[Pointing data for screenshots]
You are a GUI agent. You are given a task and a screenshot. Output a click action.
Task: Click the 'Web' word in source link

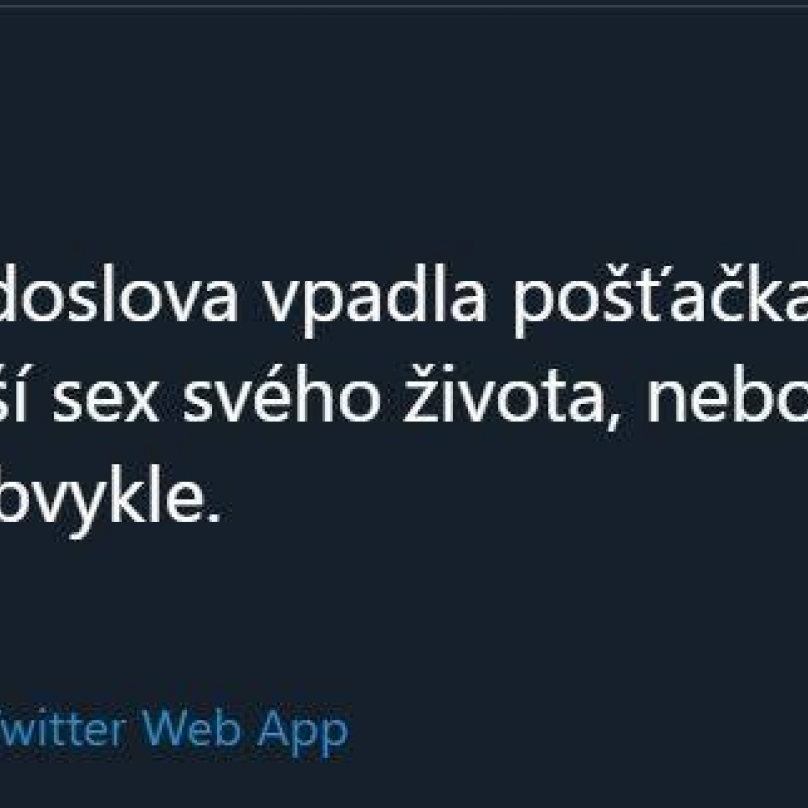pyautogui.click(x=191, y=729)
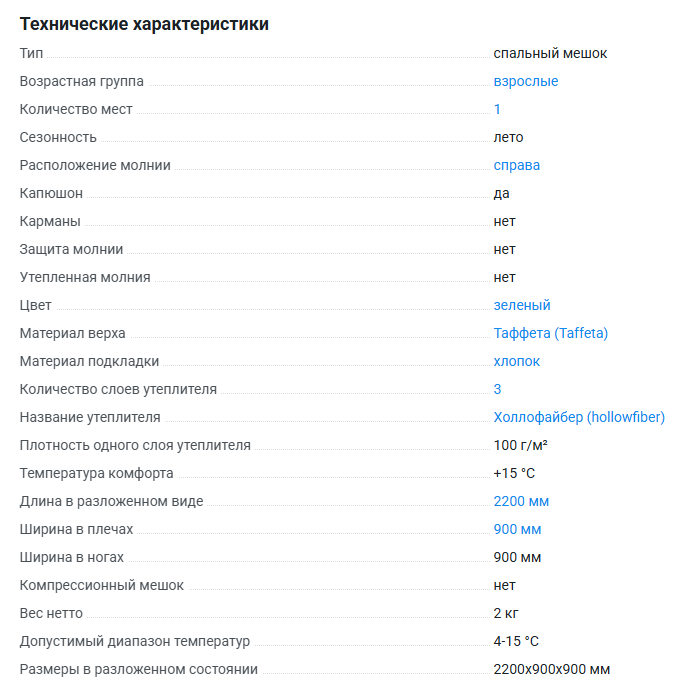Click the '2 кг' net weight value

tap(505, 613)
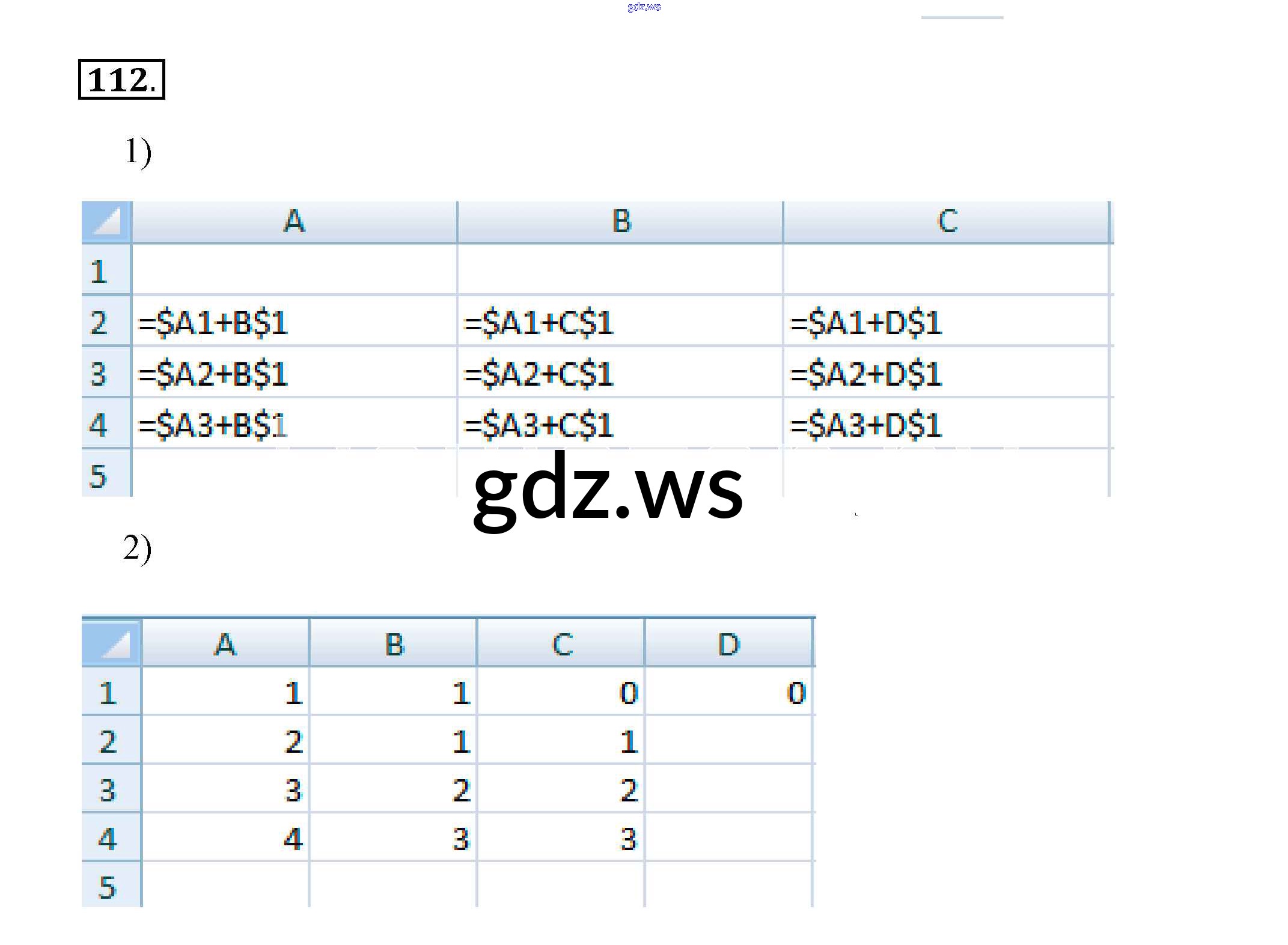Select column A header in first table
This screenshot has width=1288, height=945.
click(x=294, y=222)
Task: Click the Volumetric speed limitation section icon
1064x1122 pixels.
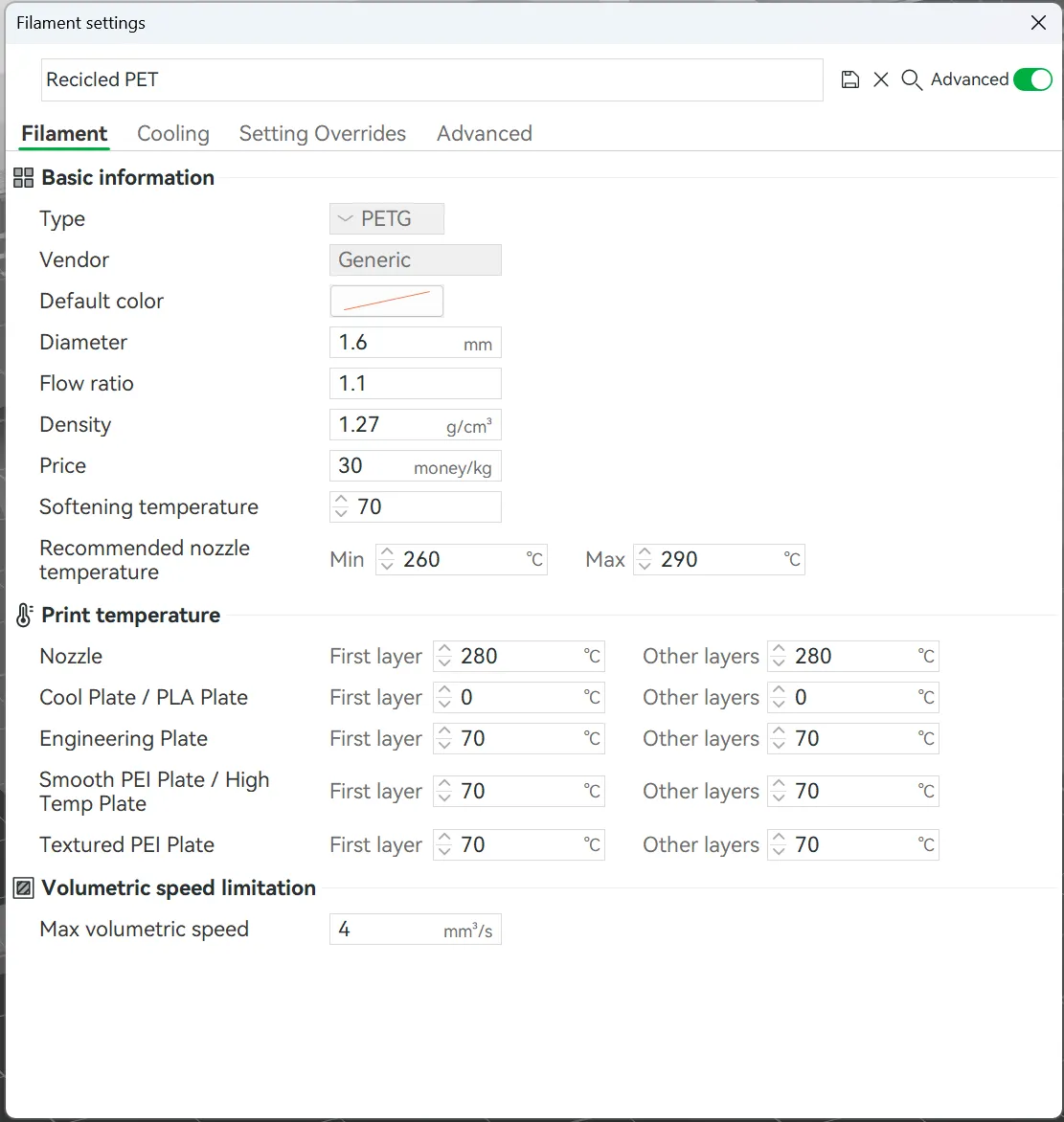Action: [x=23, y=888]
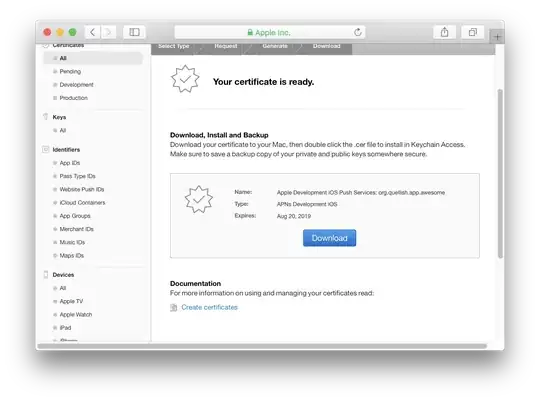Click the document icon beside Create certificates

pos(174,307)
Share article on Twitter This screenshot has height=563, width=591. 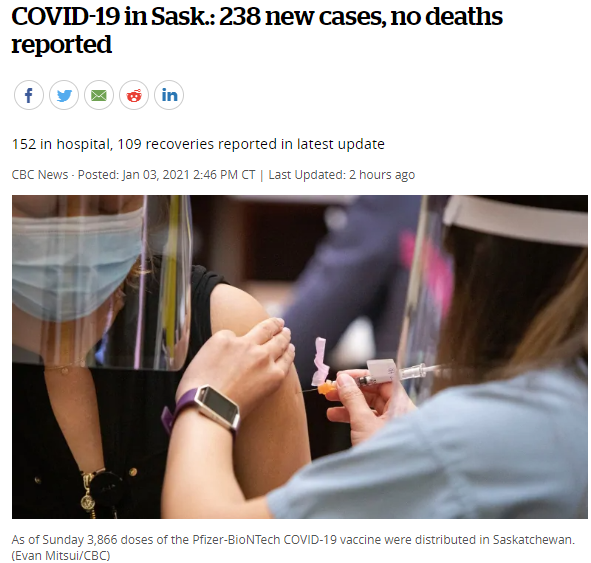point(64,95)
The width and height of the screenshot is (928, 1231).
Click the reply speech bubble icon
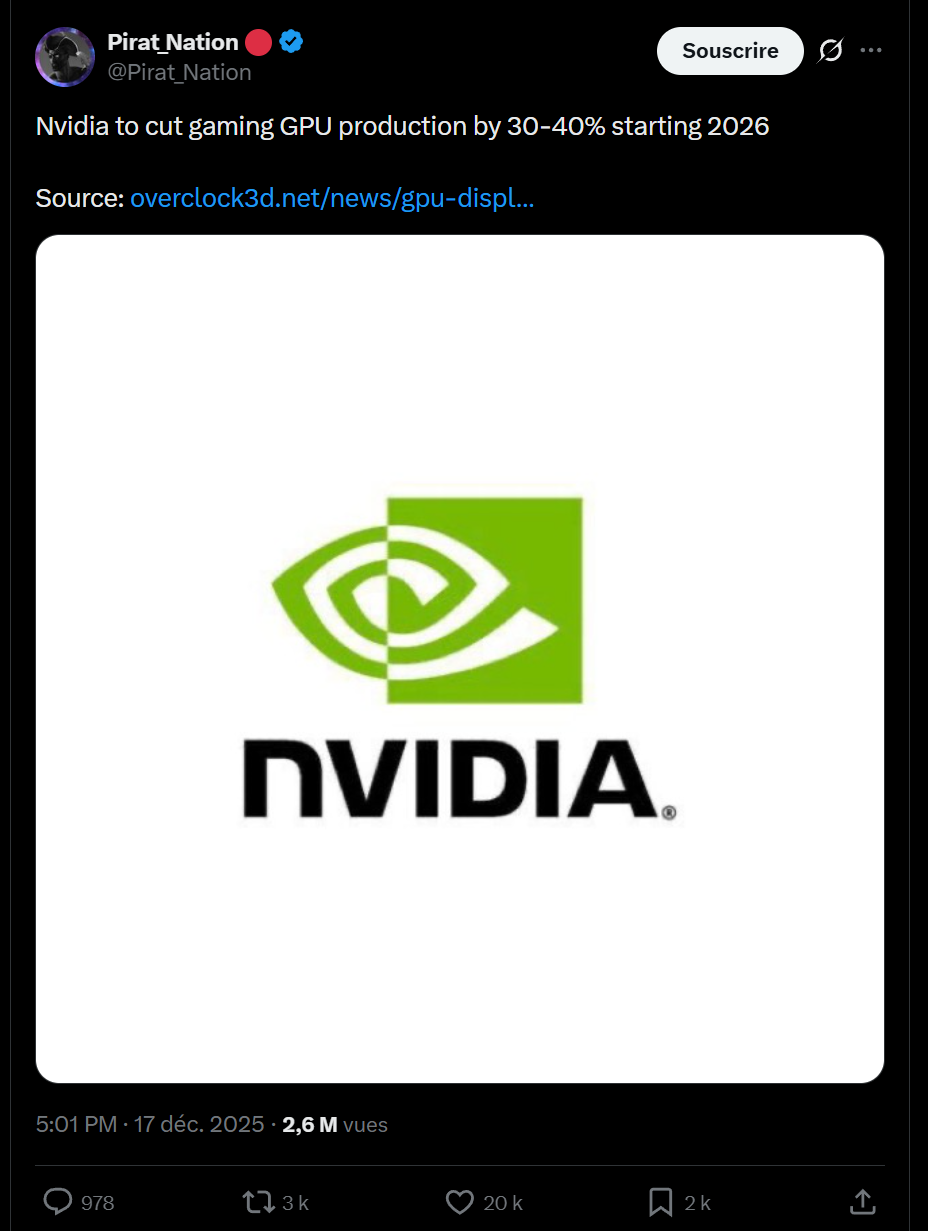coord(59,1202)
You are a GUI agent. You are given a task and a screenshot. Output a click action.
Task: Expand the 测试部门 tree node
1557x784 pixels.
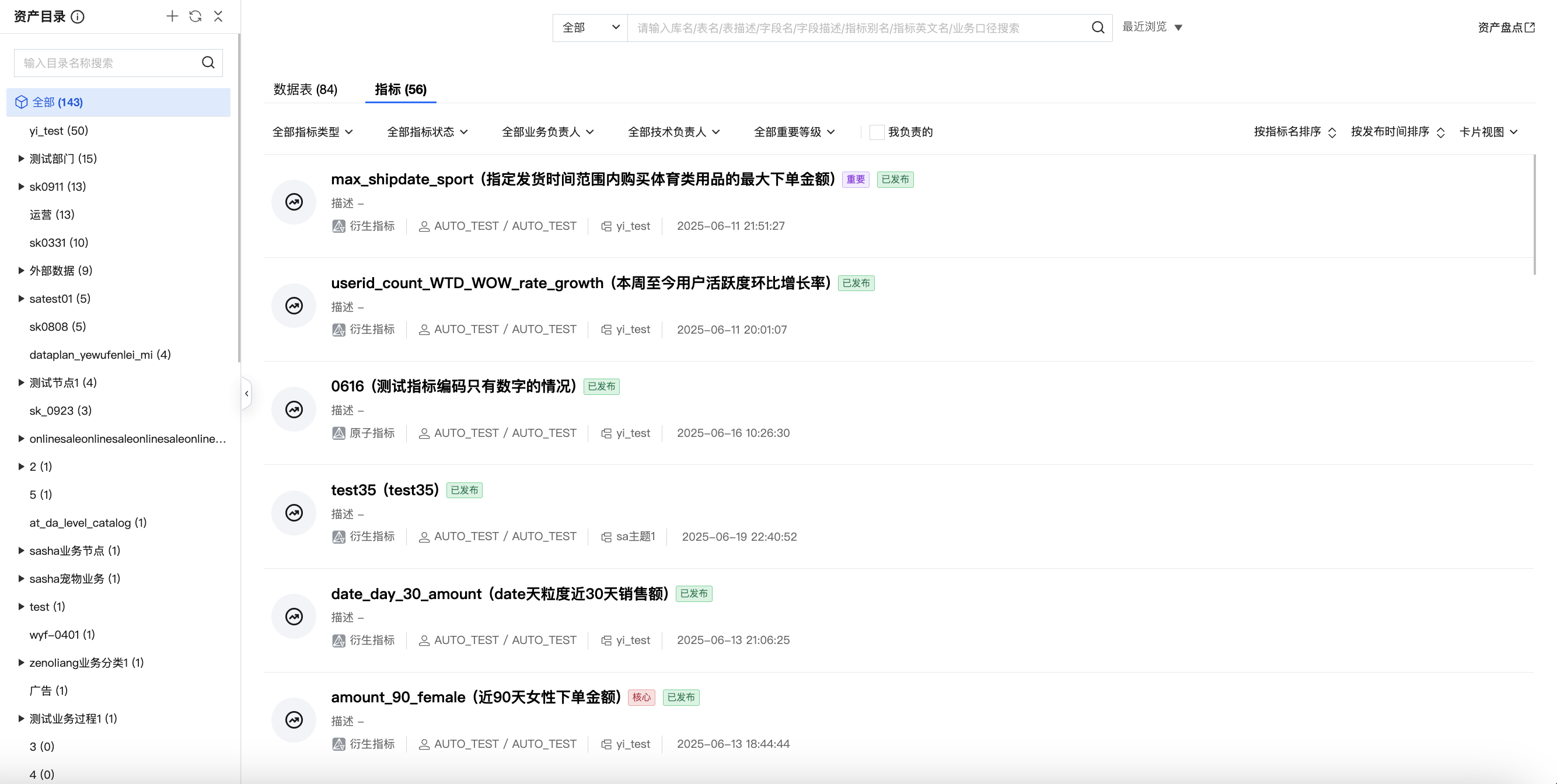(21, 159)
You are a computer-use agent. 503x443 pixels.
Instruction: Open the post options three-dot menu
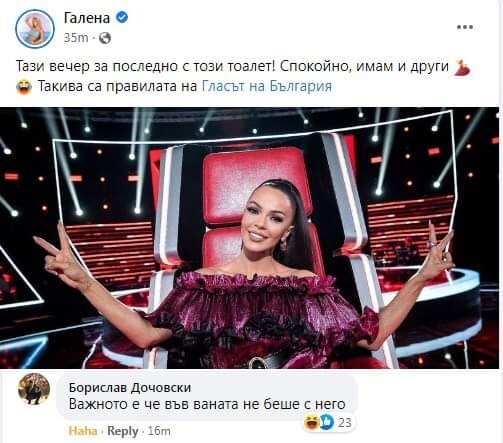point(465,27)
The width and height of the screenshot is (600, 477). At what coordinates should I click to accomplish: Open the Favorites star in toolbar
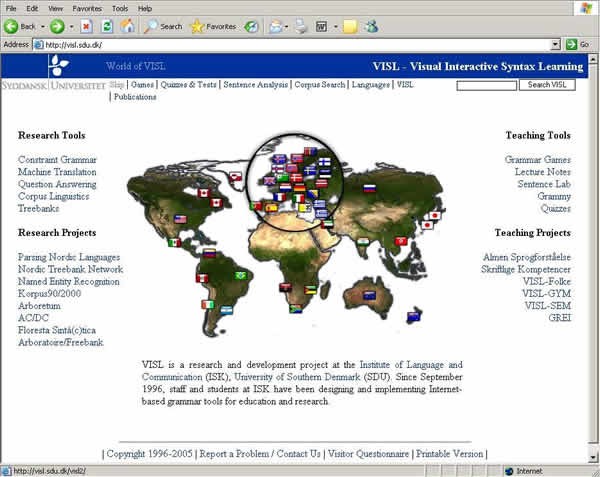213,26
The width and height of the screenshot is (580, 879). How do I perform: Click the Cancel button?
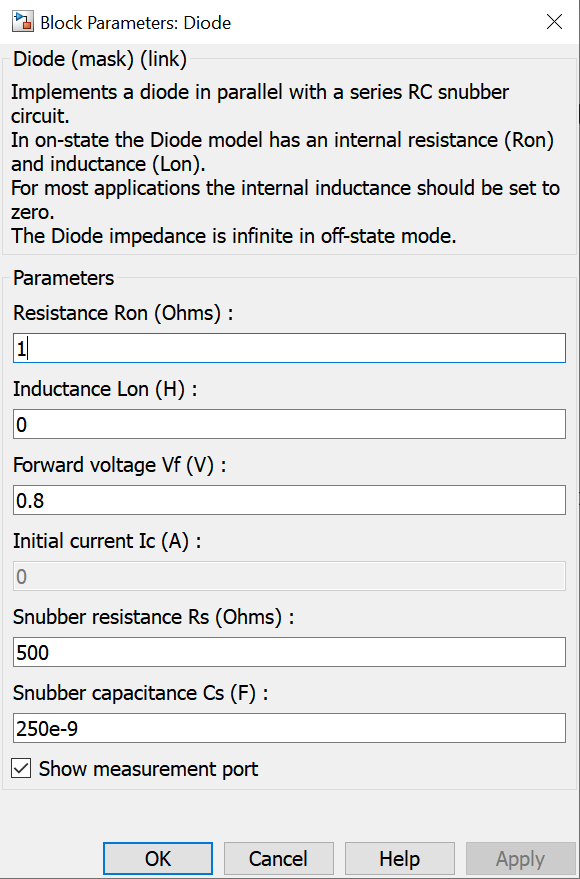click(x=279, y=858)
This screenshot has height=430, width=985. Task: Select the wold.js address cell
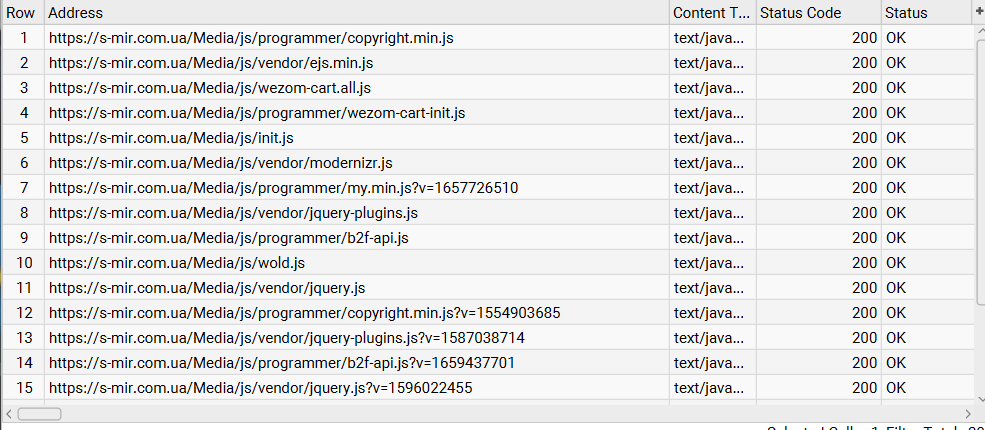pos(176,263)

## [What you should do]
Reproduce the rows word for word, from the very first row through the line containing "click(x=294, y=222)", and leave out the pictures.

## [Response]
You are a GUI agent. You are given a task and a screenshot. Output a click action.
Task: Click the 'Web' word in source link

pyautogui.click(x=191, y=729)
Click the '2 кг' net weight value

tap(505, 613)
Select column A header in first table
This screenshot has width=1288, height=945.
click(x=294, y=222)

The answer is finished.